§ **Exercise requirements**:
The listing below holds a line with "Instruction: Open Action" and a line with "screenshot is (1270, 952).". Reproduce those two lines exactly, plus everything between them.

··········

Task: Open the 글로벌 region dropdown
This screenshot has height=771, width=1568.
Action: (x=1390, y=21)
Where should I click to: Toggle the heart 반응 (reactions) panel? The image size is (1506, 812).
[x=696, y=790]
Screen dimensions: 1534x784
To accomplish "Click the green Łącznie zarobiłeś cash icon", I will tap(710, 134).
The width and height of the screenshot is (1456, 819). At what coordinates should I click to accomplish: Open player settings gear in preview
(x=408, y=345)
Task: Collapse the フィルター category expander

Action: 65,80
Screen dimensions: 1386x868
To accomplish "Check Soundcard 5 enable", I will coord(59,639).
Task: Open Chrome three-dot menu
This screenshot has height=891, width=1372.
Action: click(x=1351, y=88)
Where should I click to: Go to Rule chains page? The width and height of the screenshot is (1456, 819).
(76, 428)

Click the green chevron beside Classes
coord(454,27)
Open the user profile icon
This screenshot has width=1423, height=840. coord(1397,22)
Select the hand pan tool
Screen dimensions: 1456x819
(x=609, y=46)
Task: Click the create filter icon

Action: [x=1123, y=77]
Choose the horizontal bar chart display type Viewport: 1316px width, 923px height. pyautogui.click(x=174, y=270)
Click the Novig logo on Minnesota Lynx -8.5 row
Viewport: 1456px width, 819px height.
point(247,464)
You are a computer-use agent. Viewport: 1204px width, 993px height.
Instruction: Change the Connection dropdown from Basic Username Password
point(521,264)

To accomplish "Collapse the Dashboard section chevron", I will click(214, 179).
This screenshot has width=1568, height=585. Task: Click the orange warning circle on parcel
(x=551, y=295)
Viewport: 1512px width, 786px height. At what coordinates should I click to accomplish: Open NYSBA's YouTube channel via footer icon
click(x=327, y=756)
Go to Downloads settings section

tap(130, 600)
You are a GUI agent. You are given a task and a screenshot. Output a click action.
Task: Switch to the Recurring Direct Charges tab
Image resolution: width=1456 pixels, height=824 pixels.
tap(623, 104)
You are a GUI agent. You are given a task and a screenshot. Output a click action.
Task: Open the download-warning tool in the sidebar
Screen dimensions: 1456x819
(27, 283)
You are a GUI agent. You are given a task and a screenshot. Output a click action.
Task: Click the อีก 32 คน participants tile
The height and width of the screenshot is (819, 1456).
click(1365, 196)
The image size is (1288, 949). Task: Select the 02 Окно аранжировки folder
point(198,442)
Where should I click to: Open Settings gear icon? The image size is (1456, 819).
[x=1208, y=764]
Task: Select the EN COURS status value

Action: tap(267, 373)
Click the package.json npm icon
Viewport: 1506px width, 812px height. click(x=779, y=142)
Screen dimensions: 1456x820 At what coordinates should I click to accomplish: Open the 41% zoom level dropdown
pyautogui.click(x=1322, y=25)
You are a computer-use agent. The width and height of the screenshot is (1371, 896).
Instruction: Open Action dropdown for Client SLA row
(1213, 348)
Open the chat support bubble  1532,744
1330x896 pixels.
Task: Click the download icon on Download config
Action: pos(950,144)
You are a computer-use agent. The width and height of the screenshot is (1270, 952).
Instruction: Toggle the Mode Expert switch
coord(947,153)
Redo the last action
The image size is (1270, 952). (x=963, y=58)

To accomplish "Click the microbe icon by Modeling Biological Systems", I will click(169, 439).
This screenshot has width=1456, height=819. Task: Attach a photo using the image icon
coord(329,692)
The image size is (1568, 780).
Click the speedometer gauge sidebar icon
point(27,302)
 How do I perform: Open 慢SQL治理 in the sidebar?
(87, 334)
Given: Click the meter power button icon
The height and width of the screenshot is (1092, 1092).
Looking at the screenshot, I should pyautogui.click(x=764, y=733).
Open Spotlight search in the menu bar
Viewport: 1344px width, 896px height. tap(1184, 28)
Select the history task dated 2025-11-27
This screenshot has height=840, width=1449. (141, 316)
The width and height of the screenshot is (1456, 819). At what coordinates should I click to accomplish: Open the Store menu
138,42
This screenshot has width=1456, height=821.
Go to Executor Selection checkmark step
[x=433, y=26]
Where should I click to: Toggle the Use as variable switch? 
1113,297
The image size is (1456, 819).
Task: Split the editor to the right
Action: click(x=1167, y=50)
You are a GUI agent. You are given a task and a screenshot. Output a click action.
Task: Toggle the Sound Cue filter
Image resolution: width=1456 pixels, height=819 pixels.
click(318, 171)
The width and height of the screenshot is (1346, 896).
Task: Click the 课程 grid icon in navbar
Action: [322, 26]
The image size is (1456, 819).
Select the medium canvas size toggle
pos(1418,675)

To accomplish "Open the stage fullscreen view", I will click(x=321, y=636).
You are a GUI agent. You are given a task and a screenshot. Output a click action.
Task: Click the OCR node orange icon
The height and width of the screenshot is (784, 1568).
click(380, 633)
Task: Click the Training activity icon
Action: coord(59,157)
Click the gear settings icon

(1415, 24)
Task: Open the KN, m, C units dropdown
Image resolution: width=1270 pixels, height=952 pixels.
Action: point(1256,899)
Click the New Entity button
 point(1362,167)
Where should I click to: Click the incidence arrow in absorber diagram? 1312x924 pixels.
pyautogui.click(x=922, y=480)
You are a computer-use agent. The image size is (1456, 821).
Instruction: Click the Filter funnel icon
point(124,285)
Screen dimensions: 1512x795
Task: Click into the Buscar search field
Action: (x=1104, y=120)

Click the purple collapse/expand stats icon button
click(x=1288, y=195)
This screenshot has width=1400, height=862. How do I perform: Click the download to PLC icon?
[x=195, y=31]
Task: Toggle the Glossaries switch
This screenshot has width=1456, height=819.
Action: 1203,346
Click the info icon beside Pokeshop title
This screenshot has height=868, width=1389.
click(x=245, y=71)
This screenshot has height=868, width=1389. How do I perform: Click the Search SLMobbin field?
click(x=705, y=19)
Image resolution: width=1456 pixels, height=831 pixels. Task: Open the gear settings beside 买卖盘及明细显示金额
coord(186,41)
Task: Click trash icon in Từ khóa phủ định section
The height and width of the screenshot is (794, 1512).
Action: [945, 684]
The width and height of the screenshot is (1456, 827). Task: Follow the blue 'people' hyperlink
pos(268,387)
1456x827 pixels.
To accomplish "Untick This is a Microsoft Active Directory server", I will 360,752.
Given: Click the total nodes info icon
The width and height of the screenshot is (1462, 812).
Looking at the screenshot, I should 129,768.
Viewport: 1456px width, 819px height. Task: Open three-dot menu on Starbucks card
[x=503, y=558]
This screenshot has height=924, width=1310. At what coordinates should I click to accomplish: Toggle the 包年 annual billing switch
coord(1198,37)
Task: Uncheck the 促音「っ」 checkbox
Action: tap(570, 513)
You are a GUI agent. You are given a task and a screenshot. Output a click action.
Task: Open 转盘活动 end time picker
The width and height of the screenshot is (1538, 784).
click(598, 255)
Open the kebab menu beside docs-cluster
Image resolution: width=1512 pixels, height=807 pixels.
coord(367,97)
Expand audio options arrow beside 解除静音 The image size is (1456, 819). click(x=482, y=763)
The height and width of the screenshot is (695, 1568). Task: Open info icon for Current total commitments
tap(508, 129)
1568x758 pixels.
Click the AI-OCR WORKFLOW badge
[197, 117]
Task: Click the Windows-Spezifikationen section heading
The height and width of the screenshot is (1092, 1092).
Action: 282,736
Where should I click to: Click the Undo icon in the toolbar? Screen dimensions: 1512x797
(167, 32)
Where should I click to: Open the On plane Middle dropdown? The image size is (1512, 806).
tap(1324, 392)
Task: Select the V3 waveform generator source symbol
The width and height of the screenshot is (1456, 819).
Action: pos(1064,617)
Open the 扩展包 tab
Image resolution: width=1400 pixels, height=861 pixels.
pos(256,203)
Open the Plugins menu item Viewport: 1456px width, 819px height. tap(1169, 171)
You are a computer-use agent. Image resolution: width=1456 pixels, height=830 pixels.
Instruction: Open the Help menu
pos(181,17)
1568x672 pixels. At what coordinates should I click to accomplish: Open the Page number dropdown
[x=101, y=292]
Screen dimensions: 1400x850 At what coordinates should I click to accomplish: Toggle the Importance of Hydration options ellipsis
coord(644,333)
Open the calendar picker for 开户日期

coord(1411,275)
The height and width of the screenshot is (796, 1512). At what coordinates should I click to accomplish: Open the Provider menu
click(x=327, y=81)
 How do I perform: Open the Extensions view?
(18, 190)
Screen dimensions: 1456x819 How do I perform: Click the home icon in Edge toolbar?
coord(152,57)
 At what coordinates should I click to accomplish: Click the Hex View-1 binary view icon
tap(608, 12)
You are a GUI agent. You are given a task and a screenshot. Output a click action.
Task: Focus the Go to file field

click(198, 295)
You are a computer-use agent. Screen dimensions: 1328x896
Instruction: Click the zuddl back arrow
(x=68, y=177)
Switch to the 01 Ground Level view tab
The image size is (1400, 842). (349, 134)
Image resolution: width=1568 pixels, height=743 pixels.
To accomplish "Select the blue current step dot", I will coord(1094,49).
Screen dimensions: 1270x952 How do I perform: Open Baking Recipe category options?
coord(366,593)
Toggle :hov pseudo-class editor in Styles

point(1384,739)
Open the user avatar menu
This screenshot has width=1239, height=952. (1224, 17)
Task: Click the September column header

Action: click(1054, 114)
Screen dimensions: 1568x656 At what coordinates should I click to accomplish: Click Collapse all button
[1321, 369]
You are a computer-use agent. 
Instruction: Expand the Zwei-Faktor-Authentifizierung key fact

··········

§ **Result**:
Instruction: Open Action dropdown for Client SLA row
(1213, 348)
Open the chat support bubble  1532,744
1330x896 pixels.
Task: Click the download icon on Download config
Action: pos(950,144)
You are a computer-use agent. The width and height of the screenshot is (1270, 952).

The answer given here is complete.